● **LISTED ENTRIES**:

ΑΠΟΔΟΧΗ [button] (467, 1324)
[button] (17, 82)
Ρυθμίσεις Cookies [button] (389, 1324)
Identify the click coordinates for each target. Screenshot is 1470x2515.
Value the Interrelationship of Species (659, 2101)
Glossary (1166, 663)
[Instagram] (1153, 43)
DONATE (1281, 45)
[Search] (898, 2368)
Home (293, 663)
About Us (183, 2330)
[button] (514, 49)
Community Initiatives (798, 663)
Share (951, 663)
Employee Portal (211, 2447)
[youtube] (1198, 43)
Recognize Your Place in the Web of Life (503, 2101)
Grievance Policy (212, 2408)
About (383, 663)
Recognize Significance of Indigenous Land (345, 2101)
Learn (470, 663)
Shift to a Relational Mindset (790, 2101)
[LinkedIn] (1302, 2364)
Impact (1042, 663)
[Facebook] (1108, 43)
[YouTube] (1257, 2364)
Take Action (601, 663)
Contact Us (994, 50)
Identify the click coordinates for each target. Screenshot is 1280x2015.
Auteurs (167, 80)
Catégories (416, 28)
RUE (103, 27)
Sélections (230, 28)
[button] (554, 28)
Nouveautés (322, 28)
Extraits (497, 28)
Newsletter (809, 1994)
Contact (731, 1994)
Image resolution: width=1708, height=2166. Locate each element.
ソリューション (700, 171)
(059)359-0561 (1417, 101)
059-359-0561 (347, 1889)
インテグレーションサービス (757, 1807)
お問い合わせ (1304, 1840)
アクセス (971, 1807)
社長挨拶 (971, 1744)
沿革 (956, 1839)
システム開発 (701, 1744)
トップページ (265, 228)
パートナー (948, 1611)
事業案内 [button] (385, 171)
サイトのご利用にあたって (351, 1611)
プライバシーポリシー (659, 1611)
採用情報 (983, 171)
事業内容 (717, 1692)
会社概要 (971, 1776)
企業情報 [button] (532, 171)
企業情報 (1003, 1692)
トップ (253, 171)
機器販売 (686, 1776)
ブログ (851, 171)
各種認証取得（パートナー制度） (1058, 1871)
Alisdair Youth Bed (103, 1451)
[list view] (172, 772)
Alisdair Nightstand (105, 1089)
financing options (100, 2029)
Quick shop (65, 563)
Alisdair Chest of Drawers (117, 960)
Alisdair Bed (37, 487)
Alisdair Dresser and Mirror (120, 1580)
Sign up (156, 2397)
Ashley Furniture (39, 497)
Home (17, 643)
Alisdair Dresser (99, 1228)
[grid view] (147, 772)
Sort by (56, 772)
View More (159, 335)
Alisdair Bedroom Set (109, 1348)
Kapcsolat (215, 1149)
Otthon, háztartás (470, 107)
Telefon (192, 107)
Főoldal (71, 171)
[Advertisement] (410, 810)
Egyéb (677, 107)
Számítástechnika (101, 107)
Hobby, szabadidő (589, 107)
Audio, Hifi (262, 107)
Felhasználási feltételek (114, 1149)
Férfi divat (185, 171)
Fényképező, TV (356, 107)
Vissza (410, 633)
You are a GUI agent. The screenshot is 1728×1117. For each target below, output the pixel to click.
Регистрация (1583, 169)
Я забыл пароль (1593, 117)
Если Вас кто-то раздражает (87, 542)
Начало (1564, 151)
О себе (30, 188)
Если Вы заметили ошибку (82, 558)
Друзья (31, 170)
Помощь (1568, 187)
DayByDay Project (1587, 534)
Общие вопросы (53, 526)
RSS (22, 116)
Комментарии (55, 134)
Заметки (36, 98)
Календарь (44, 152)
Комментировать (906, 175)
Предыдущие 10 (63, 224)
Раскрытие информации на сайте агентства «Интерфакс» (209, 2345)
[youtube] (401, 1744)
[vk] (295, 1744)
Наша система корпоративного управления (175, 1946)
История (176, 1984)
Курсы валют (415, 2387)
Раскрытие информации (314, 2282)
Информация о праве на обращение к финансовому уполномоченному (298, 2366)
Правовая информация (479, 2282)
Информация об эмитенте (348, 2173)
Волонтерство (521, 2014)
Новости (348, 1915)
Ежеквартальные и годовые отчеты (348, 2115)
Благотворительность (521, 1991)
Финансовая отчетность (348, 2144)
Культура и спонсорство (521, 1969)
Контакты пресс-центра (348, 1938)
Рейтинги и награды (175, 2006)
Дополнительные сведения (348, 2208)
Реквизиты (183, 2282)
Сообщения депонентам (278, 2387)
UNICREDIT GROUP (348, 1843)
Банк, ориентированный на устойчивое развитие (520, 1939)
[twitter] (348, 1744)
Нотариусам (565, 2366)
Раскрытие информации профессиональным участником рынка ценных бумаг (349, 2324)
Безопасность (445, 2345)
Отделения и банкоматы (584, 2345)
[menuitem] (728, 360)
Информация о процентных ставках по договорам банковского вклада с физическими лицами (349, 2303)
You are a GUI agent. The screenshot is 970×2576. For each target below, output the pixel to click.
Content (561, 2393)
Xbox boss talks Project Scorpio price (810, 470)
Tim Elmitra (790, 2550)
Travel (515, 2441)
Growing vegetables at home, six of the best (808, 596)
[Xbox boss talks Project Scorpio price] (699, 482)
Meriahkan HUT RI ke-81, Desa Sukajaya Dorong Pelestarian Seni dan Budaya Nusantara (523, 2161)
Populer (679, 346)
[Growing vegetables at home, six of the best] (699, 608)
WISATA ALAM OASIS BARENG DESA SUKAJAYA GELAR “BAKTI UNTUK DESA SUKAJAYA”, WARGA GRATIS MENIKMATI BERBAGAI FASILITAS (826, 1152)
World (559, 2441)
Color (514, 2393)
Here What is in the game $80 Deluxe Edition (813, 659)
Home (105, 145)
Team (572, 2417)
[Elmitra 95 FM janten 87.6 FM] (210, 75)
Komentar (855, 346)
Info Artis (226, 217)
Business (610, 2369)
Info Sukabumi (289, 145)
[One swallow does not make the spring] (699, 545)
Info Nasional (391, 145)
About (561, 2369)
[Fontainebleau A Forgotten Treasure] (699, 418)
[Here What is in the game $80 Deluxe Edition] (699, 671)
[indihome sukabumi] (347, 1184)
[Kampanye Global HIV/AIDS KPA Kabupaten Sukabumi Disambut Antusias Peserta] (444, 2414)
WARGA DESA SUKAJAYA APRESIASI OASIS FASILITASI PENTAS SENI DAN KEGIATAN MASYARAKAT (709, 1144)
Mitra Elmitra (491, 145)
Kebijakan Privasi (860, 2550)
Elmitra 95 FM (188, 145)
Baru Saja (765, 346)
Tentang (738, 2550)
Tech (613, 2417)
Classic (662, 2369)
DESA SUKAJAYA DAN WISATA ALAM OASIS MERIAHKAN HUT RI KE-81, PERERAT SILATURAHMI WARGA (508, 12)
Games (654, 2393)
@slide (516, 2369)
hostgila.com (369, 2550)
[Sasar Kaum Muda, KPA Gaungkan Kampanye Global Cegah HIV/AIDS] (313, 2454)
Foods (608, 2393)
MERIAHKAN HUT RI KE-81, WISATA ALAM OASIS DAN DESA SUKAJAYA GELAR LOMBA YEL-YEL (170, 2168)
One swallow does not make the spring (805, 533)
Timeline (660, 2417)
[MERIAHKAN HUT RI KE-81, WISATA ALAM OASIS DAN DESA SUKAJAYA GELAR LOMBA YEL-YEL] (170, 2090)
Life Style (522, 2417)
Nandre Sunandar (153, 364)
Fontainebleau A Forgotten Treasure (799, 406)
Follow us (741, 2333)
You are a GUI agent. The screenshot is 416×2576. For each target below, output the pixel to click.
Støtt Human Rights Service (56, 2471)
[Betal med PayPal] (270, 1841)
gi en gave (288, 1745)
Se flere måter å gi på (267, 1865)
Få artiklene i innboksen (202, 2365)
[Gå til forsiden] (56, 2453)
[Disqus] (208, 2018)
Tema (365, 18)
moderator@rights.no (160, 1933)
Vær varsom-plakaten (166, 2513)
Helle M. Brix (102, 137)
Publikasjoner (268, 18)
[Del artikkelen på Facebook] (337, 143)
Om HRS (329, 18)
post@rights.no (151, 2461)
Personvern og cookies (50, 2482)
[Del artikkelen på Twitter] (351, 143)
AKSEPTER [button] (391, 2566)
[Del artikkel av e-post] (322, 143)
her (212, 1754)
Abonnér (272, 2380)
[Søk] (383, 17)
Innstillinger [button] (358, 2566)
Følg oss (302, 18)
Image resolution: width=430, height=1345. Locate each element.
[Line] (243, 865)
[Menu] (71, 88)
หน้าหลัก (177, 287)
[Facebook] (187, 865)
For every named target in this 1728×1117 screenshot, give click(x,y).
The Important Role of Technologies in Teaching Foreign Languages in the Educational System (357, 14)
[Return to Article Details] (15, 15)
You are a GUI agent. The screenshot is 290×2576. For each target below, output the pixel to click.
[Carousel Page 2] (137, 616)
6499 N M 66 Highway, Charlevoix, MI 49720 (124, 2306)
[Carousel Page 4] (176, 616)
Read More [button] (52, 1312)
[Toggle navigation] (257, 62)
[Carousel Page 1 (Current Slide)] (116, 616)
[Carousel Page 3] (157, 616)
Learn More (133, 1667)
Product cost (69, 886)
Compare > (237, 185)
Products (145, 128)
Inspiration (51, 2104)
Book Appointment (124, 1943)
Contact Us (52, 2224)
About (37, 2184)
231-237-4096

● **AIM OF THE EXERCISE**:
Copy, exactly as written, the lines above, beginning with the one that contains "[Carousel Page 1 (Current Slide)] (116, 616)" and ending with the last.

● **FINAL ANSWER**:
[Carousel Page 1 (Current Slide)] (116, 616)
[Carousel Page 3] (157, 616)
Learn More (133, 1667)
Product cost (69, 886)
Compare > (237, 185)
Products (145, 128)
Inspiration (51, 2104)
Book Appointment (124, 1943)
Contact Us (52, 2224)
About (37, 2184)
231-237-4096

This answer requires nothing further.